Over time, browser messages have gotten more stern, and more difficult to bypass, while browsers continue to enforce stricter and stricter standards.  As a result, a site that was once considered secure by previous security standards, but is no longer compliant based on newer standards, is treated much much worse than a site that is completely non-secure.

Update: Apparently this behaviour may change in the future.

Who benefits from this?

One consequence of this policy is that a webmaster who wants encryption but not verification, must either purchase a verification certificate anyway or give up on encryption, because encryption-only (self-signed) certificates are treated so much worse than the other options.  Similarly, a webmaster concerned with verification but not encryption, still must keep up with stronger and stronger encryption standards as failing to do so results in much worse consequences than forgoing verification altogether.  Even if the webmaster commits to purchasing a certificate, they will often compromise on verification and encryption relative to a self-signed certificate, due to the cost of high-end certificates.

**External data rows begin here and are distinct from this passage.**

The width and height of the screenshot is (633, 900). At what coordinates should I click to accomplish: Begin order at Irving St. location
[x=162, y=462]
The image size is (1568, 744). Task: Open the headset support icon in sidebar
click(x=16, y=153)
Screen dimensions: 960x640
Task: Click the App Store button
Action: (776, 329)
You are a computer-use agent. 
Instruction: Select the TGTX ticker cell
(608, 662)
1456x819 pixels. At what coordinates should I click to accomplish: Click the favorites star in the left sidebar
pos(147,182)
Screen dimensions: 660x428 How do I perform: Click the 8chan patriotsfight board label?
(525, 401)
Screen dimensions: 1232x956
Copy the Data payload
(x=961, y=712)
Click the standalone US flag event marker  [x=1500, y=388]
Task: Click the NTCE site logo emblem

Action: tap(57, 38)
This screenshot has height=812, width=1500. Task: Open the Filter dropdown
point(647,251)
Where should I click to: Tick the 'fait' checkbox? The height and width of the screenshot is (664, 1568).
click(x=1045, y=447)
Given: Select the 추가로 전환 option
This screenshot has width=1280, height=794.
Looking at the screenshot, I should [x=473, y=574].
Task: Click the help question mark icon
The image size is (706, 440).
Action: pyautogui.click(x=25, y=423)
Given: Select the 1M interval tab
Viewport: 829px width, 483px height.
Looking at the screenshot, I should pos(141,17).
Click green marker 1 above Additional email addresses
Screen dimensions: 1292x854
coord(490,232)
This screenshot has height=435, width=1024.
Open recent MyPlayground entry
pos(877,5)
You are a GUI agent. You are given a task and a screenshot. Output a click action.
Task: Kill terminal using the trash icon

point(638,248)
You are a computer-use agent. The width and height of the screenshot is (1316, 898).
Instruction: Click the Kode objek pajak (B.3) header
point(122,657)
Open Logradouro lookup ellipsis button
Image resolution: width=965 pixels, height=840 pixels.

Some webmasters might think it better not to secure a site, since most users don’t notice it anyway, rather than secure it, and deal with all the troubles involved.  Certainly neither webmasters nor users benefit from this consequence.

At the end of the day, this policy primarily benefits the certifying authorities – a small oligopoly of companies that webmasters are forced to work with, who charge for and control ‘trust’ on the Internet, the value of which is based on user perception.

Is there a solution?

Security is very important – given that the Internet is open and anonymous.  However, in some ways, the SSL protocol and the certifying authority trust system – a system meant to support security – is responsible for compromising it by discouraging its implementation.  This is not for purely technical reasons, and certainly not for lack of incentives, but rather for process-related reasons: It is a complicated, restrictive, and expensive system to use.

This problem cannot be fixed from within the SSL framework, but requires an alternative security system altogether.  Compare 2 security protocols available for another web service: FTPS (SSL-based FTP) and SFTP (SSH-based FTP).  These 2 protocols arguably provide similar levels of security from a technical standpoint for most applications – providing both verification and encryption.  However, from a process standpoint, SFTP is far simpler, more flexible, and cheaper (free in fact) to set up and use.  The http protocol has an equivalent to FTPS (https), but does not have an equivalent to SFTP.

A new security protocol cannot address all the drawbacks of adding security as noted above – some compromise is inevitable.  However, if Google and others really want to promote security, then it’s time to move on from just incentivising its use to taking the next step: Working to make it more accessible to implement.